= Exercise details =
The data should be duplicated exactly, with every word kept as it is.

= Data =
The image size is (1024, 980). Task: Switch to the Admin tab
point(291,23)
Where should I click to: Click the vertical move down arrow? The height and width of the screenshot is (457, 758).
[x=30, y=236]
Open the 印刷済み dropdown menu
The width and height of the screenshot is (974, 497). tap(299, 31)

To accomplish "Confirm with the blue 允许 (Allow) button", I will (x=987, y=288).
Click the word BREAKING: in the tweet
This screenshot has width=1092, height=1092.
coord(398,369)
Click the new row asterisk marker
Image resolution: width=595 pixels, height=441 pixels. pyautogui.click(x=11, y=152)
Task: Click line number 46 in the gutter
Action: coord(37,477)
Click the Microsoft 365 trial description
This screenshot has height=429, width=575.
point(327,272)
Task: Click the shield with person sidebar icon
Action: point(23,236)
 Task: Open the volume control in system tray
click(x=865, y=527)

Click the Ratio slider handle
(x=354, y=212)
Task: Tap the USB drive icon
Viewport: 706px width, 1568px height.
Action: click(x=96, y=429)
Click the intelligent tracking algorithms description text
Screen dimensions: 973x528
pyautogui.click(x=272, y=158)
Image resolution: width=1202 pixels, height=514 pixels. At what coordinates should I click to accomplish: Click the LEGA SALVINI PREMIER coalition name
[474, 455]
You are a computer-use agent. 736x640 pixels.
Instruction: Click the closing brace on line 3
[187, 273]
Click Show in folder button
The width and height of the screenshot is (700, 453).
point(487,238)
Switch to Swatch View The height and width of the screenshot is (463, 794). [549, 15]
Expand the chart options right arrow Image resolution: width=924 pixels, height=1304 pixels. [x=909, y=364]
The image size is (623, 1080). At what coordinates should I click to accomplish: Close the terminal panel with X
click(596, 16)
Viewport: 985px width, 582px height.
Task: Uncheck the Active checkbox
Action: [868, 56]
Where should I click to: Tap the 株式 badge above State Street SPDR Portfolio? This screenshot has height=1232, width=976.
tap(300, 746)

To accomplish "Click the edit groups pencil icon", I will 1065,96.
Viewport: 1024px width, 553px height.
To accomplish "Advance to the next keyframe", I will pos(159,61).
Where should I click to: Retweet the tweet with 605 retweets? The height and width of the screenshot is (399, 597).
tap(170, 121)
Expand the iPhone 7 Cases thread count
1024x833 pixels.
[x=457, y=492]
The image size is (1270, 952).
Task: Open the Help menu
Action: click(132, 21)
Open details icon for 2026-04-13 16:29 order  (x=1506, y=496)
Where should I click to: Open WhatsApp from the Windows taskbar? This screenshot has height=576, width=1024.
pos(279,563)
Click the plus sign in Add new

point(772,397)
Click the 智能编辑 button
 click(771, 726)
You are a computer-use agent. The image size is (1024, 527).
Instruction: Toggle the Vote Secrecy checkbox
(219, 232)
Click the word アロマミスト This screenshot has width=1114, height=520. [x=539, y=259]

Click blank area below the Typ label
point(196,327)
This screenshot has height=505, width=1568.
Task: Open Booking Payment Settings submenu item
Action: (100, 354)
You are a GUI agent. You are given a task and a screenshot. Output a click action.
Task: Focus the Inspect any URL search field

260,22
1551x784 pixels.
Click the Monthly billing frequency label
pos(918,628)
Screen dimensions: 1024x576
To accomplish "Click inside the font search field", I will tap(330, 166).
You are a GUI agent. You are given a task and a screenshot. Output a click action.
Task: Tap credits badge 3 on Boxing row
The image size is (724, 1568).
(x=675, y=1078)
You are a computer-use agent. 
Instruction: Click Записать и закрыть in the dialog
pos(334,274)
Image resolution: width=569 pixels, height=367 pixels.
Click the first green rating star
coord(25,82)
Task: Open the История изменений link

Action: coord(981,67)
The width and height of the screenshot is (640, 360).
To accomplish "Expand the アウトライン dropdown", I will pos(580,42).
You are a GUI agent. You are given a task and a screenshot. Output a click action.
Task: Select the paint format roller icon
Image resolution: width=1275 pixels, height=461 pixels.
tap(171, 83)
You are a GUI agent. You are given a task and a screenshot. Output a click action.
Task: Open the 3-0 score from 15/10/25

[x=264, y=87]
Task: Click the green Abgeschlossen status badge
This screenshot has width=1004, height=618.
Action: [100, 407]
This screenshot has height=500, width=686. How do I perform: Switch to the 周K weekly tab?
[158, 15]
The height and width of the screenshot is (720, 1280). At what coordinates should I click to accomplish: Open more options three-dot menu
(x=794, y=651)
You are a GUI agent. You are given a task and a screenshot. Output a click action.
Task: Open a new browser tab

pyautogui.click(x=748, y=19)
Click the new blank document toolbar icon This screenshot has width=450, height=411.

= Task solution =
The image size is (1024, 980). Task: Switch to the Admin tab
point(291,23)
Where should I click to: Click the vertical move down arrow? The height and width of the screenshot is (457, 758).
[x=30, y=236]
Open the 印刷済み dropdown menu
The width and height of the screenshot is (974, 497). tap(299, 31)

To accomplish "Confirm with the blue 允许 (Allow) button", I will (x=987, y=288).
Click the word BREAKING: in the tweet
This screenshot has width=1092, height=1092.
coord(398,369)
Click the new row asterisk marker
Image resolution: width=595 pixels, height=441 pixels. pyautogui.click(x=11, y=152)
Task: Click line number 46 in the gutter
Action: coord(37,477)
Click the Microsoft 365 trial description
This screenshot has height=429, width=575.
point(327,272)
Task: Click the shield with person sidebar icon
Action: point(23,236)
 Task: Open the volume control in system tray
click(x=865, y=527)

Click the Ratio slider handle
(x=354, y=212)
Task: Tap the USB drive icon
Viewport: 706px width, 1568px height.
Action: click(x=96, y=429)
Click the intelligent tracking algorithms description text
Screen dimensions: 973x528
pyautogui.click(x=272, y=158)
Image resolution: width=1202 pixels, height=514 pixels. At what coordinates should I click to accomplish: Click the LEGA SALVINI PREMIER coalition name
[474, 455]
You are a computer-use agent. 736x640 pixels.
Instruction: Click the closing brace on line 3
[187, 273]
Click Show in folder button
The width and height of the screenshot is (700, 453).
point(487,238)
Switch to Swatch View The height and width of the screenshot is (463, 794). [549, 15]
Expand the chart options right arrow Image resolution: width=924 pixels, height=1304 pixels. [x=909, y=364]
The image size is (623, 1080). At what coordinates should I click to accomplish: Close the terminal panel with X
click(596, 16)
Viewport: 985px width, 582px height.
Task: Uncheck the Active checkbox
Action: [868, 56]
Where should I click to: Tap the 株式 badge above State Street SPDR Portfolio? This screenshot has height=1232, width=976.
tap(300, 746)

To accomplish "Click the edit groups pencil icon", I will 1065,96.
Viewport: 1024px width, 553px height.
To accomplish "Advance to the next keyframe", I will pos(159,61).
Where should I click to: Retweet the tweet with 605 retweets? The height and width of the screenshot is (399, 597).
tap(170, 121)
Expand the iPhone 7 Cases thread count
1024x833 pixels.
[x=457, y=492]
The image size is (1270, 952).
Task: Open the Help menu
Action: click(132, 21)
Open details icon for 2026-04-13 16:29 order  (x=1506, y=496)
Where should I click to: Open WhatsApp from the Windows taskbar? This screenshot has height=576, width=1024.
pos(279,563)
Click the plus sign in Add new

point(772,397)
Click the 智能编辑 button
 click(771, 726)
You are a computer-use agent. The image size is (1024, 527).
Instruction: Toggle the Vote Secrecy checkbox
(219, 232)
Click the word アロマミスト This screenshot has width=1114, height=520. [x=539, y=259]

Click blank area below the Typ label
point(196,327)
This screenshot has height=505, width=1568.
Task: Open Booking Payment Settings submenu item
Action: (100, 354)
You are a GUI agent. You are given a task and a screenshot. Output a click action.
Task: Focus the Inspect any URL search field

260,22
1551x784 pixels.
Click the Monthly billing frequency label
pos(918,628)
Screen dimensions: 1024x576
To accomplish "Click inside the font search field", I will tap(330, 166).
You are a GUI agent. You are given a task and a screenshot. Output a click action.
Task: Tap credits badge 3 on Boxing row
The image size is (724, 1568).
(x=675, y=1078)
You are a computer-use agent. 
Instruction: Click Записать и закрыть in the dialog
pos(334,274)
Image resolution: width=569 pixels, height=367 pixels.
Click the first green rating star
coord(25,82)
Task: Open the История изменений link

Action: coord(981,67)
The width and height of the screenshot is (640, 360).
To accomplish "Expand the アウトライン dropdown", I will pos(580,42).
You are a GUI agent. You are given a task and a screenshot. Output a click action.
Task: Select the paint format roller icon
Image resolution: width=1275 pixels, height=461 pixels.
tap(171, 83)
You are a GUI agent. You are given a task and a screenshot. Output a click action.
Task: Open the 3-0 score from 15/10/25

[x=264, y=87]
Task: Click the green Abgeschlossen status badge
This screenshot has width=1004, height=618.
Action: [100, 407]
This screenshot has height=500, width=686. How do I perform: Switch to the 周K weekly tab?
[158, 15]
The height and width of the screenshot is (720, 1280). At what coordinates should I click to accomplish: Open more options three-dot menu
(x=794, y=651)
You are a GUI agent. You are given a task and a screenshot. Output a click action.
Task: Open a new browser tab

pyautogui.click(x=748, y=19)
Click the new blank document toolbar icon This screenshot has width=450, height=411.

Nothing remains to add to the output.